* **Exercise**: From the article on Saudi Arabia's economy, list each economic city that is named.

* **Source document**:
By Rob Morris
Saudi Arabia has tackled the slump better than most. But what does the future hold?
Saudi Arabia has tackled the slump better than most, thanks to a huge petrodollar surplus and continued government spending. But what does the future hold?Cushioned by oil revenues and deep currency reserves, Saudi Arabia seemed almost immune to the downturn. The largest of the GCC countries, it earned some $285bn from crude last year alone and seemed prepared to languidly wait out the crisis, supported by federal funds.
But the International Monetary Fund delivered a jolt earlier this month. The organisation, which oversees the global financial system, predicted the Kingdom's economic growth would shrink 0.9 percent this year (from 2.8 percent in 2008, according to government estimates) following a slide in oil revenues. Growth across the Middle East's oil exporters would slow to 2.3 percent this year, it said, down from 5.4 percent in 2008.
Largely to blame are volatile oil prices. Since last March, crude has plummeted from $147 a barrel to less than $50, a direct consequence of dwindling global demand. The upshot, IMF says, is that the region's biggest oil exporters won't escape unscathed from the downturn, although they remain better positioned than most.
"Nearly all countries in the region will be seriously affected by the global crisis in important but different ways," the Fund notes. "The Middle East and North Africa will be negatively affected by the current global economic crisis, but it is likely to fare better than many others."
Saudi, however, is not leaving anything to chance. The Kingdom has announced a sharply expansionary budget aimed at bolstering its domestic economy, and has said it plans to press ahead with $400bn worth of infrastructure projects over the next five years. These long term projects are also seen as the cornerstone in the oil exporter's bid to address its youth bulge and high unemployment rate.
The government has commissioned development of six economic cities, costing $150bn in total, to create more private sector jobs and boost Saudi skills. Among them, Knowledge Economic City will be a technology industry hub offering 20,000 jobs, while Prince Abdulaziz Bin Mousaed Economic City is expected to house various private companies. Elsewhere, Jizan Economic City in Jeddah is a 100 sq km site that will have a privately owned oil refinery producing 500,000 tons of steel per annum.
State-owned finance body Saudi Arabian General Investment Authority (SAGIA) predicts the cities will contribute $150bn to the Kingdom's GDP and provide job opportunities for 1.3 million people when finished.
Nassib Ghobril, head of economic research at Byblos Bank, is convinced that the government's policy to spend big on these cities during crunch times is the right move.
"The question is whether the economic cities will have an impact on the economy's growth - definitely," he says. "This is the way for the Kingdom of Saudi Arabia to maintain economic growth during the regional and global slowdown."
Ghobril's argument is backed by a 30 to 40 percent drop in construction costs, which the Saudi state is taking full advantage of.
When speaking to reporters this month, SAGIA's governor Amr Al Dabbagh said depressed prices were reducing the cost of Saudi's mega projects, which was encouraging the state to press ahead with its plans.
"Now the challenge is how much we can do in 24 hours, seven days a week," he said.
Aside from generating more jobs, the economic cities are expected to address a chronic skills shortage among Saudis. Arabian Business reported earlier this year that new jobseekers lack the expertise needed to secure private sector jobs. An outdated education system was blamed for the skills shortage, which is forcing many young adults to accept menial, entry level jobs.

* **Record extracts**:
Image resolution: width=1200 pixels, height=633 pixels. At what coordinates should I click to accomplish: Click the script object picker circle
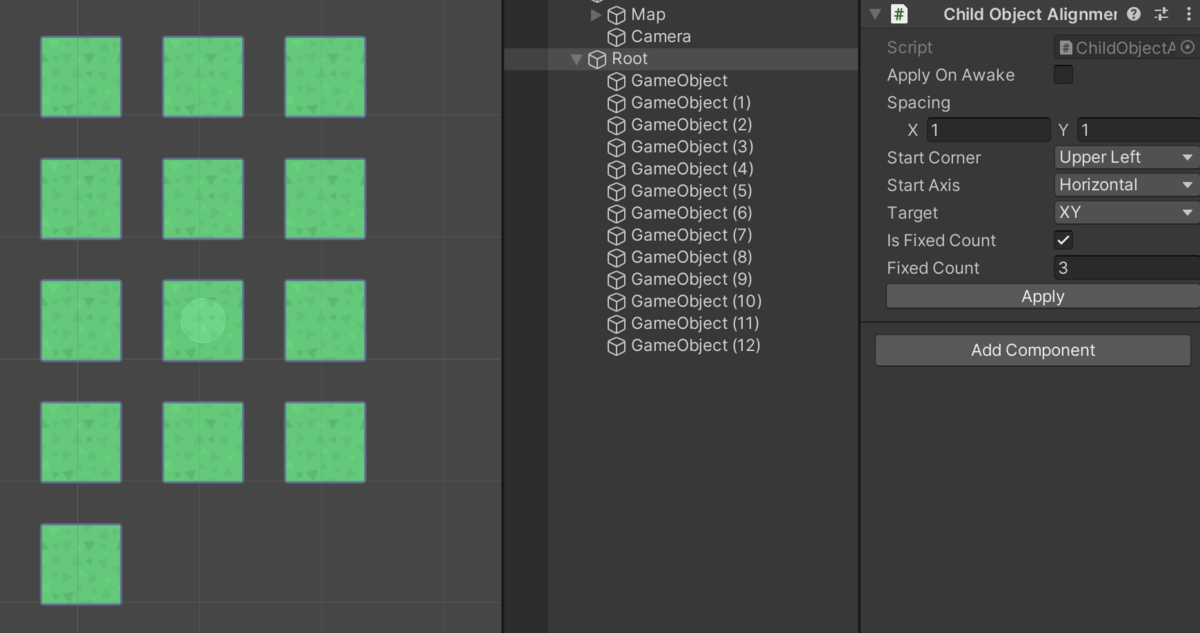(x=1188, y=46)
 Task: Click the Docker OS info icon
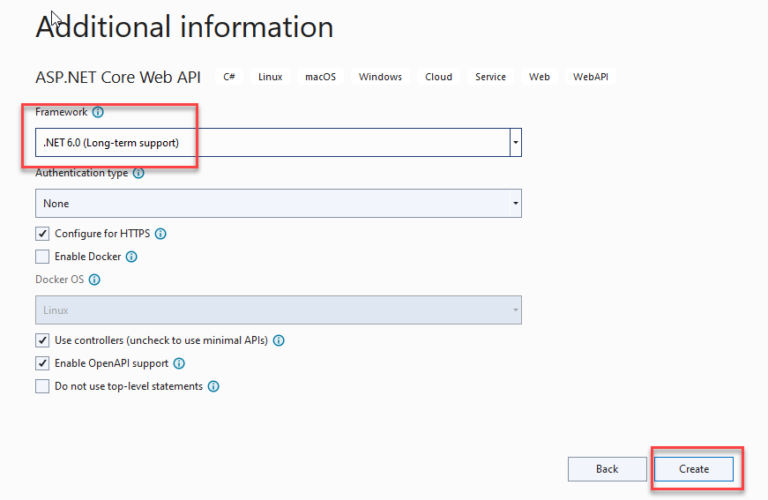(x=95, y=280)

==

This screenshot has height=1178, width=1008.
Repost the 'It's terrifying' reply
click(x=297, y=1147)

==

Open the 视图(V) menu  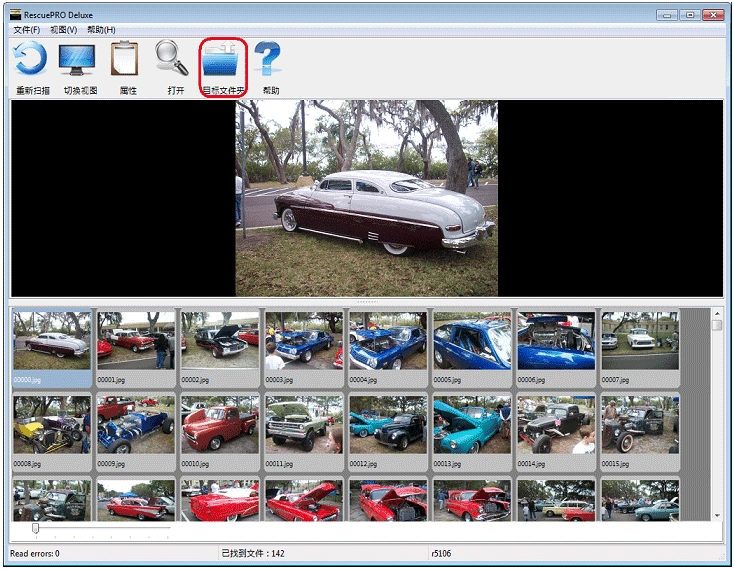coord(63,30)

* **The output**:
Knowledge Economic City
Prince Abdulaziz Bin Mousaed Economic City
Jizan Economic City